● Source document:
— start —
Travel Venice: Finding a Room with a View in Venice

December 7, 2015
Travel Venice: Finding a Room with a View in Venice

The wide terraced steps led to the Grand Canal and waiting vaporetto (water bus). Venice lay at my feet and I was transfixed. People hurried past me, some griping, others whispered their irritation. Standing in the train station doorway with two large bags, I created a traffic jam.

Venice was captivating, it looked like a postcard. None of the pictures I’d seen came close to capturing the atmosphere. Descending the steps, I headed for the vaporetto loading platform. Getting on Vaporetto Line 82 was challenging. Pulling my substantial, weighty luggage and maneuvering the crowded vessel was frightening. People jammed in and made total body contact—this was way more of the locals than I wanted to know.

Using my emailed directions, I disembarked at Accademia 12. Turning to the left I saw the canal bridge. It just had to be arched—steeply. No matter, I was headed to the Hotel American. There I had a room reserved. A single room with no view.
— end —
● Supplied information:
— start —
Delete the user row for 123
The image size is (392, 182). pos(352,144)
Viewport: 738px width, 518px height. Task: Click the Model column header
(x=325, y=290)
— end —
● Problem statement: Reproduce the Venice travel piece word for word, from its title through its final sentence.

● The reply:
Travel Venice: Finding a Room with a View in Venice

December 7, 2015
Travel Venice: Finding a Room with a View in Venice

The wide terraced steps led to the Grand Canal and waiting vaporetto (water bus). Venice lay at my feet and I was transfixed. People hurried past me, some griping, others whispered their irritation. Standing in the train station doorway with two large bags, I created a traffic jam.

Venice was captivating, it looked like a postcard. None of the pictures I’d seen came close to capturing the atmosphere. Descending the steps, I headed for the vaporetto loading platform. Getting on Vaporetto Line 82 was challenging. Pulling my substantial, weighty luggage and maneuvering the crowded vessel was frightening. People jammed in and made total body contact—this was way more of the locals than I wanted to know.

Using my emailed directions, I disembarked at Accademia 12. Turning to the left I saw the canal bridge. It just had to be arched—steeply. No matter, I was headed to the Hotel American. There I had a room reserved. A single room with no view.